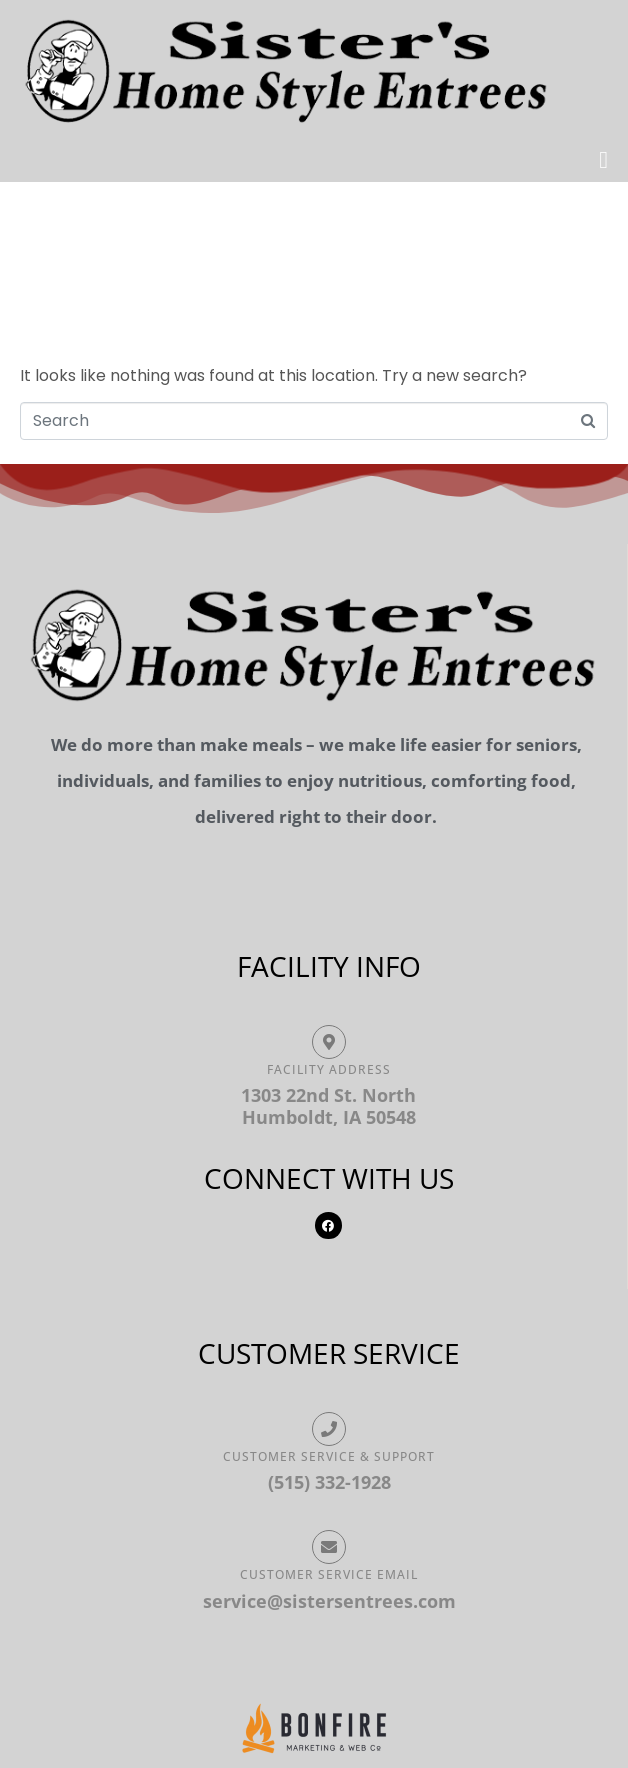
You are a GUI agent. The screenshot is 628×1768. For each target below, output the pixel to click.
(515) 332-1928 (329, 1482)
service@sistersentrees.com (329, 1601)
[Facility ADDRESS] (329, 1042)
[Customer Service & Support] (329, 1429)
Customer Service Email (329, 1574)
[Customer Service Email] (329, 1547)
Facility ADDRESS (329, 1069)
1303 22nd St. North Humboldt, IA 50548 (328, 1106)
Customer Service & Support (329, 1456)
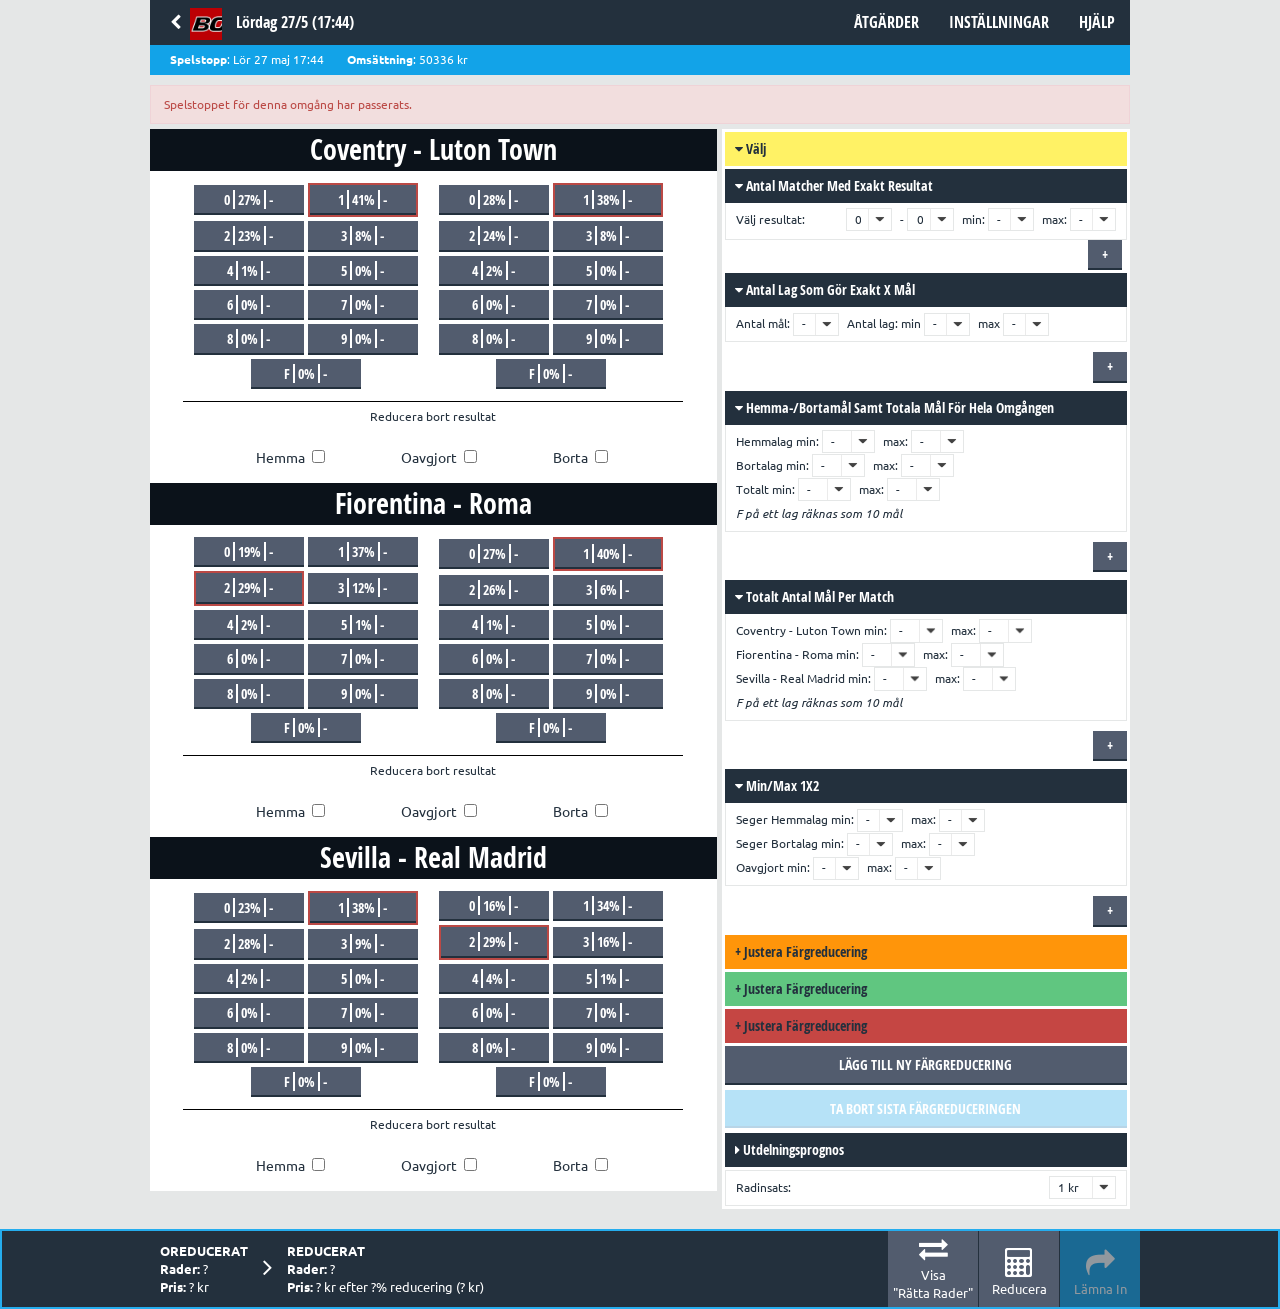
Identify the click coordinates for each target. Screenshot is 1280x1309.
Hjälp (1097, 22)
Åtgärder (886, 22)
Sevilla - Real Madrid (790, 678)
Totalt (752, 489)
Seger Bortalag (777, 843)
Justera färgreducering (801, 951)
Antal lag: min (884, 323)
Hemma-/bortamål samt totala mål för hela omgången (894, 407)
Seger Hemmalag (782, 819)
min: (973, 219)
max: (1054, 219)
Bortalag (759, 465)
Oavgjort (760, 867)
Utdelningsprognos (789, 1149)
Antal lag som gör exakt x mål (825, 289)
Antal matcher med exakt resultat (834, 185)
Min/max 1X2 (777, 785)
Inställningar (999, 22)
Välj (750, 148)
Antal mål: (764, 323)
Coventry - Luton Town (798, 630)
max (989, 323)
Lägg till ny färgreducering (925, 1064)
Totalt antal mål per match (814, 596)
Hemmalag (764, 441)
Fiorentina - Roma (784, 654)
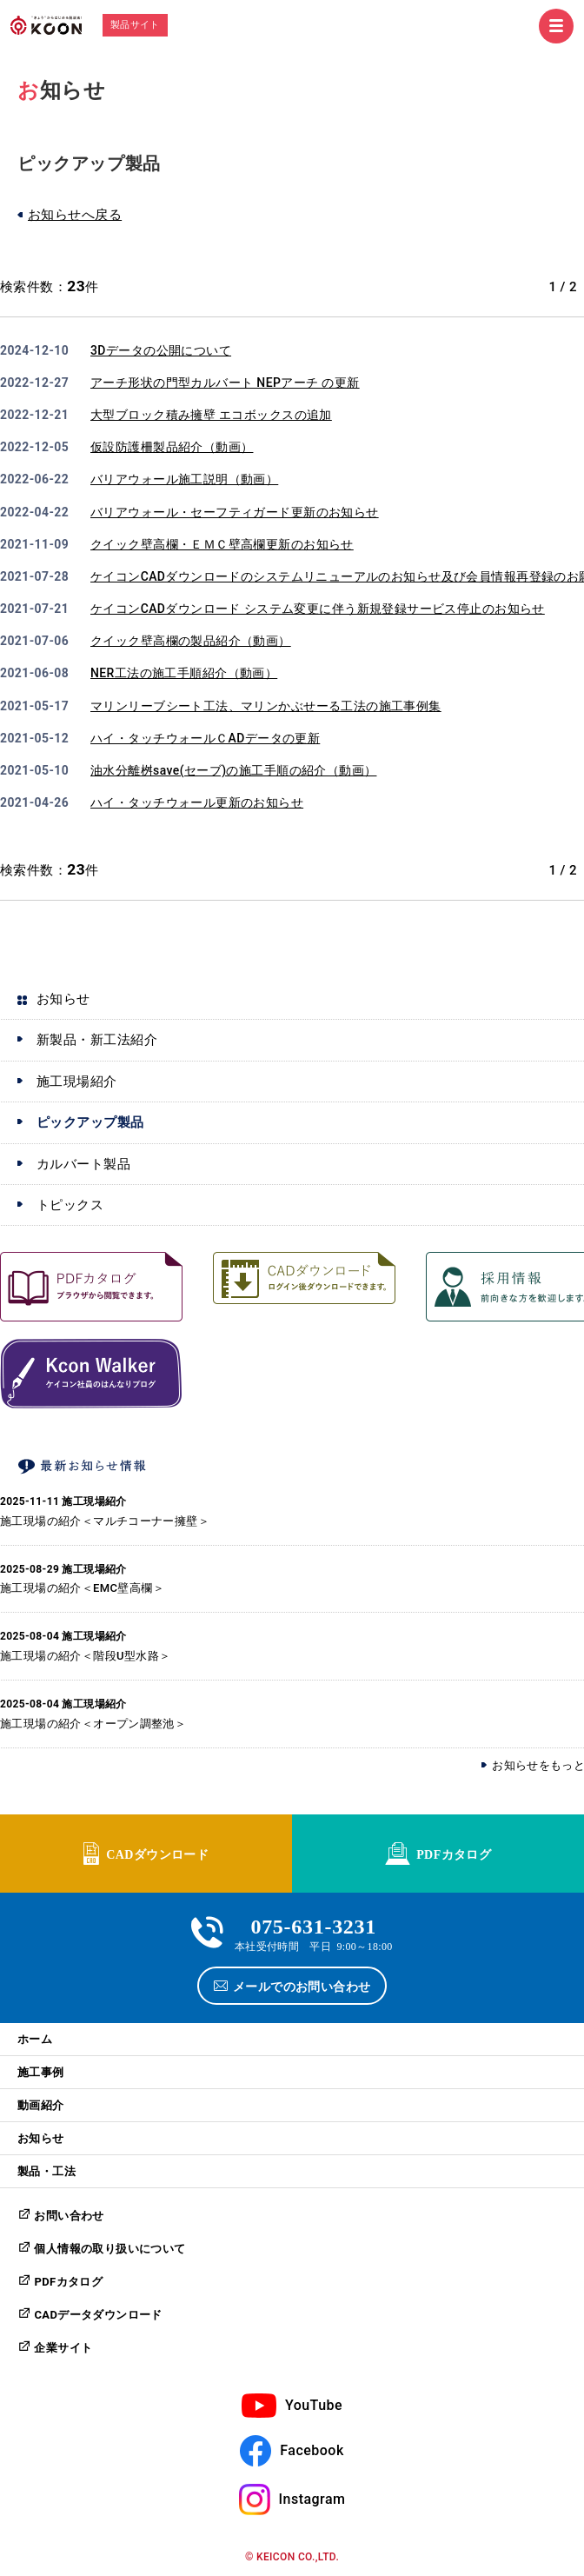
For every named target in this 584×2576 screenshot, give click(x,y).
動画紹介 (40, 2105)
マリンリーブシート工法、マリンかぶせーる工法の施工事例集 (265, 706)
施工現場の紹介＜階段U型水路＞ (85, 1655)
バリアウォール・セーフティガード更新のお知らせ (234, 512)
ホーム (34, 2039)
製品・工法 (46, 2171)
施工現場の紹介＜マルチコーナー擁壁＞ (104, 1521)
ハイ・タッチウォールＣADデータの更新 (205, 738)
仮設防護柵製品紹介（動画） (171, 447)
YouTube (313, 2405)
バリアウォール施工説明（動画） (184, 479)
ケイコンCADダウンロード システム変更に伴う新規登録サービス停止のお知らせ (317, 609)
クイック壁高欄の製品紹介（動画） (190, 641)
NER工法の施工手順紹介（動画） (183, 673)
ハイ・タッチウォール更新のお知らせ (196, 802)
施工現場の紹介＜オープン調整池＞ (93, 1723)
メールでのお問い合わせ (302, 1986)
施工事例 (40, 2072)
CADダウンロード (157, 1853)
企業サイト (63, 2347)
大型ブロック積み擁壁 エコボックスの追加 (211, 415)
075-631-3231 (313, 1924)
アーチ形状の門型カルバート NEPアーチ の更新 (225, 382)
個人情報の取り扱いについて (109, 2248)
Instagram (312, 2499)
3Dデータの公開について (160, 350)
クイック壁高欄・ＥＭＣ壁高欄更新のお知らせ (222, 544)
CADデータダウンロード (98, 2314)
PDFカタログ (453, 1853)
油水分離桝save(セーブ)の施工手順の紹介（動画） (233, 770)
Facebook (311, 2450)
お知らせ (40, 2138)
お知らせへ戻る (75, 215)
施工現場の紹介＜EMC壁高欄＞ (82, 1587)
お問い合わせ (68, 2215)
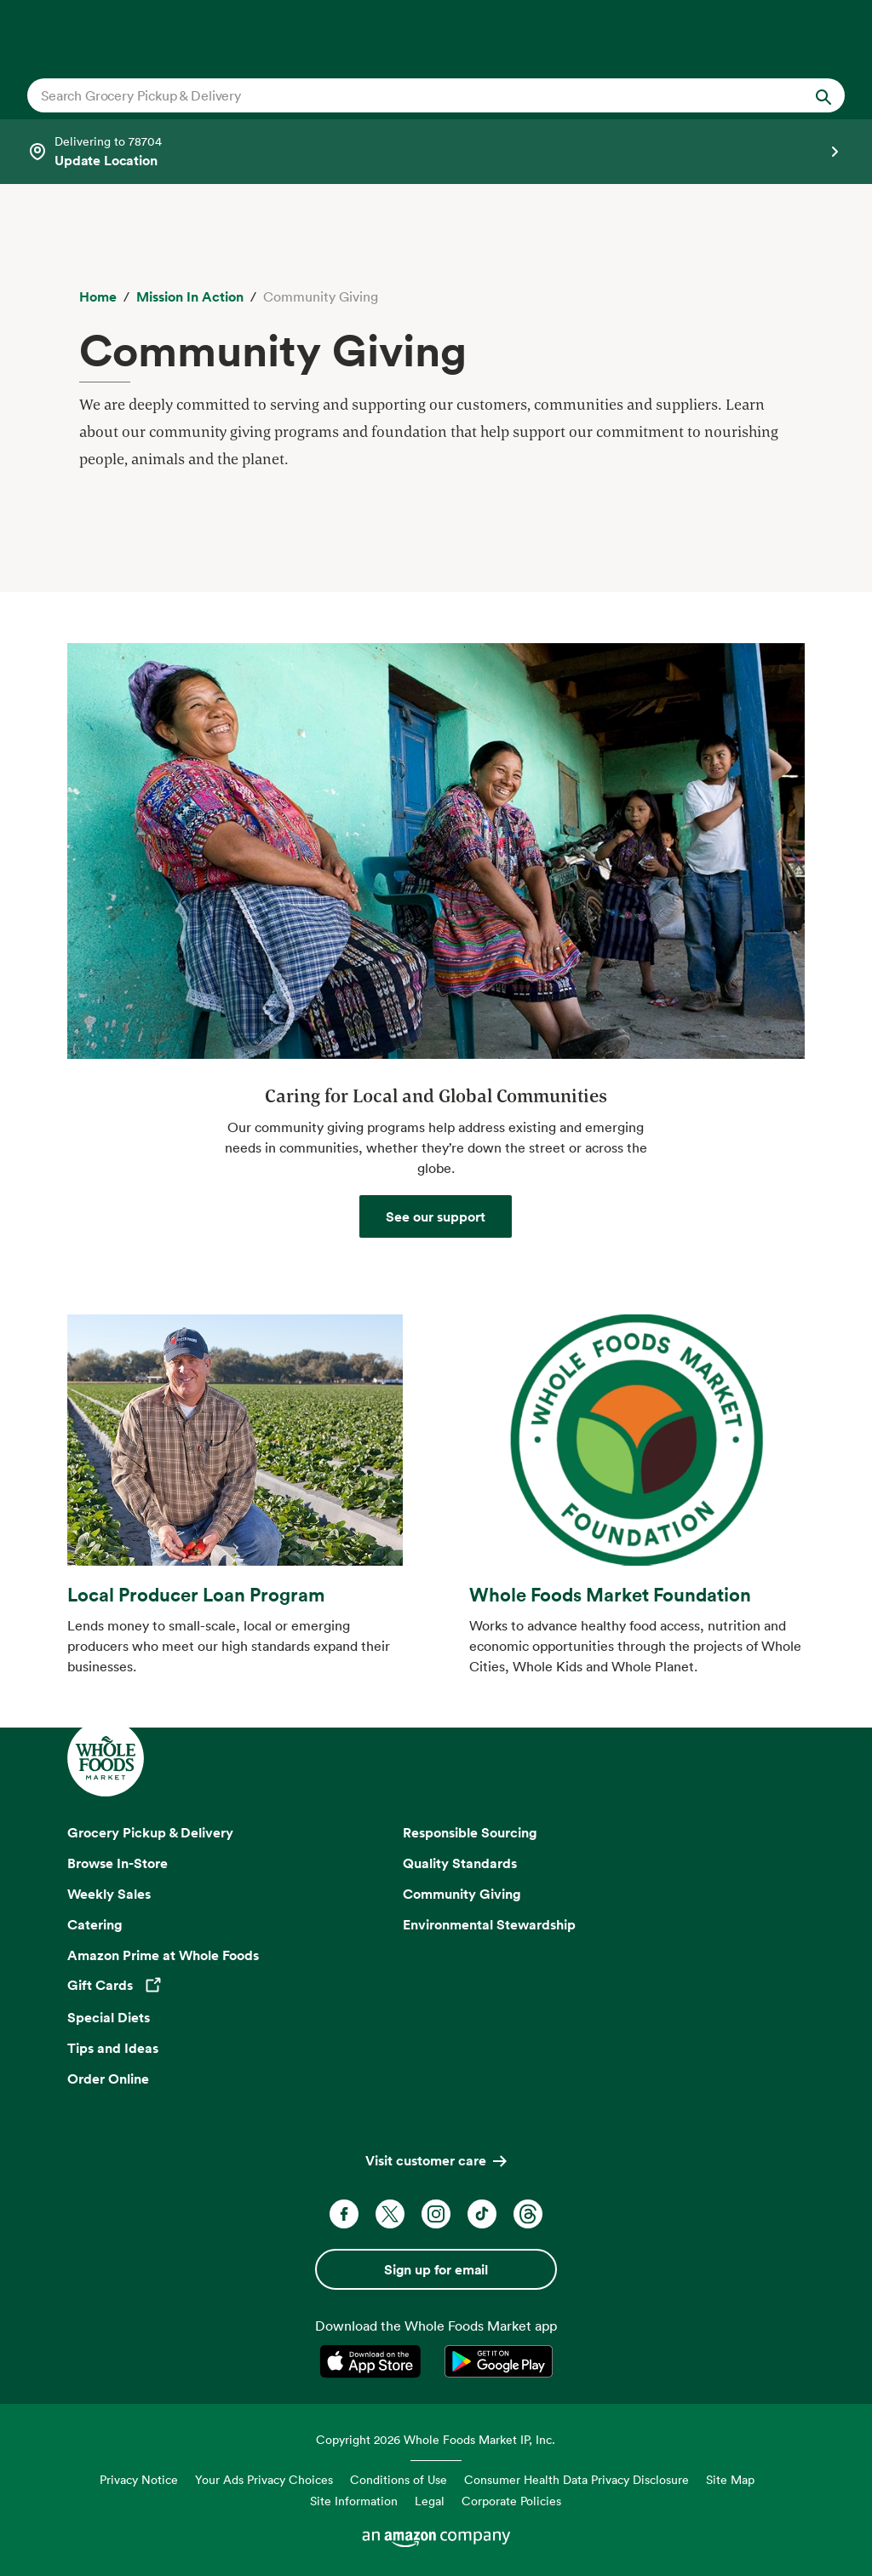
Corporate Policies (511, 2501)
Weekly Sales (109, 1893)
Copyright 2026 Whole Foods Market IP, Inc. (435, 2439)
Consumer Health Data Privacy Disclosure (576, 2479)
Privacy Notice (139, 2479)
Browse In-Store (117, 1863)
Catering (95, 1924)
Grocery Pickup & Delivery (150, 1832)
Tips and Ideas (112, 2047)
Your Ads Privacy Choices (264, 2479)
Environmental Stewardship (489, 1924)
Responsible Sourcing (470, 1832)
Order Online (108, 2078)
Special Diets (108, 2017)
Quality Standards (460, 1863)
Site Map (730, 2479)
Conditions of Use (398, 2479)
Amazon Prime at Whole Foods (163, 1955)
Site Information (354, 2501)
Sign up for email (436, 2269)
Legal (430, 2501)
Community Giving (462, 1893)
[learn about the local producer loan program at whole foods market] (235, 1460)
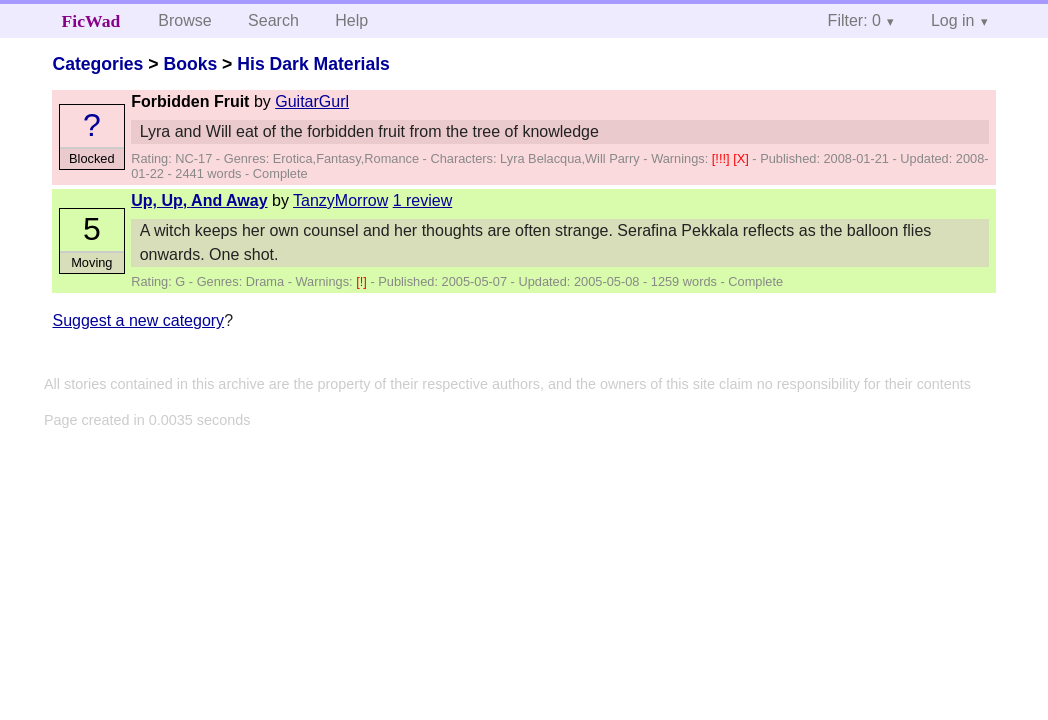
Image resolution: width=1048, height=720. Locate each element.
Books (190, 64)
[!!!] (722, 158)
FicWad (91, 21)
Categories (97, 64)
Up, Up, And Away (199, 200)
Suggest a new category (138, 320)
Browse (184, 20)
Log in (953, 20)
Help (351, 20)
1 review (423, 200)
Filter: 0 (854, 20)
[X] (742, 158)
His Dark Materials (313, 64)
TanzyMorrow (340, 200)
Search (273, 20)
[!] (363, 281)
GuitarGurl (312, 101)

○ ○ ○ ○ ○ ○ ○

EXERCISE DIRECTIONS: Please copy out all of the data above word for word, leaving out the pictures.

RESULT FOR THIS TASK:
You are a GUI agent. The screenshot is 628×1768. For each target below, output the pixel to click.
(515) 332-1928 (329, 1482)
service@sistersentrees.com (329, 1601)
[Facility ADDRESS] (329, 1042)
[Customer Service & Support] (329, 1429)
Customer Service Email (329, 1574)
[Customer Service Email] (329, 1547)
Facility ADDRESS (329, 1069)
1303 22nd St. North Humboldt, IA 50548 (328, 1106)
Customer Service & Support (329, 1456)
Identify the click coordinates for each target. Screenshot is 1280x1309.
Hjälp (1097, 22)
Åtgärder (886, 22)
Sevilla - Real Madrid (790, 678)
Totalt (752, 489)
Seger Bortalag (777, 843)
Justera färgreducering (801, 951)
Antal lag: min (884, 323)
Hemma-/bortamål samt totala mål för hela omgången (894, 407)
Seger Hemmalag (782, 819)
min: (973, 219)
max: (1054, 219)
Bortalag (759, 465)
Oavgjort (760, 867)
Utdelningsprognos (789, 1149)
Antal lag som gör exakt x mål (825, 289)
Antal matcher med exakt resultat (834, 185)
Min/max 1X2 (777, 785)
Inställningar (999, 22)
Välj (750, 148)
Antal mål: (764, 323)
Coventry - Luton Town (798, 630)
max (989, 323)
Lägg till ny färgreducering (925, 1064)
Totalt antal mål per match (814, 596)
Hemmalag (764, 441)
Fiorentina - Roma (784, 654)
For every named target in this 584×2576 screenshot, give click(x,y).
動画紹介 (40, 2105)
マリンリーブシート工法、マリンかぶせーる工法の施工事例集 (265, 706)
施工現場の紹介＜階段U型水路＞ (85, 1655)
バリアウォール・セーフティガード更新のお知らせ (234, 512)
ホーム (34, 2039)
製品・工法 (46, 2171)
施工現場の紹介＜マルチコーナー擁壁＞ (104, 1521)
ハイ・タッチウォールＣADデータの更新 (205, 738)
仮設防護柵製品紹介（動画） (171, 447)
YouTube (313, 2405)
バリアウォール施工説明（動画） (184, 479)
ケイコンCADダウンロード システム変更に伴う新規登録サービス停止のお知らせ (317, 609)
クイック壁高欄の製品紹介（動画） (190, 641)
NER工法の施工手順紹介（動画） (183, 673)
ハイ・タッチウォール更新のお知らせ (196, 802)
施工現場の紹介＜オープン調整池＞ (93, 1723)
メールでのお問い合わせ (302, 1986)
施工事例 (40, 2072)
CADダウンロード (157, 1853)
企業サイト (63, 2347)
大型ブロック積み擁壁 エコボックスの追加 (211, 415)
075-631-3231 (313, 1924)
アーチ形状の門型カルバート NEPアーチ の更新 (225, 382)
個人情報の取り扱いについて (109, 2248)
Instagram (312, 2499)
3Dデータの公開について (160, 350)
クイック壁高欄・ＥＭＣ壁高欄更新のお知らせ (222, 544)
CADデータダウンロード (98, 2314)
PDFカタログ (453, 1853)
油水分離桝save(セーブ)の施工手順の紹介（動画） (233, 770)
Facebook (311, 2450)
お知らせ (40, 2138)
お知らせへ戻る (75, 215)
施工現場の紹介＜EMC壁高欄＞ (82, 1587)
お問い合わせ (68, 2215)
Corporate Policies (511, 2501)
Weekly Sales (109, 1893)
Copyright 2026 Whole Foods Market IP, Inc. (435, 2439)
Consumer Health Data Privacy Disclosure (576, 2479)
Privacy Notice (139, 2479)
Browse In-Store (117, 1863)
Catering (95, 1924)
Grocery Pickup & Delivery (150, 1832)
Tips and Ideas (112, 2047)
Your Ads Privacy Choices (264, 2479)
Environmental Stewardship (489, 1924)
Responsible Sourcing (470, 1832)
Order Online (108, 2078)
Special Diets (108, 2017)
Quality Standards (460, 1863)
Site Map (730, 2479)
Conditions of Use (398, 2479)
Amazon Prime at Whole Foods (163, 1955)
Site Information (354, 2501)
Sign up for email (436, 2269)
Legal (430, 2501)
Community Giving (462, 1893)
[learn about the local producer loan program at whole foods market] (235, 1460)
Image resolution: width=1048, height=720. Locate each element.
Books (190, 64)
[!!!] (722, 158)
FicWad (91, 21)
Categories (97, 64)
Up, Up, And Away (199, 200)
Suggest a new category (138, 320)
Browse (184, 20)
Log in (953, 20)
Help (351, 20)
1 review (423, 200)
Filter: 0 (854, 20)
[X] (742, 158)
His Dark Materials (313, 64)
TanzyMorrow (340, 200)
Search (273, 20)
[!] (363, 281)
GuitarGurl (312, 101)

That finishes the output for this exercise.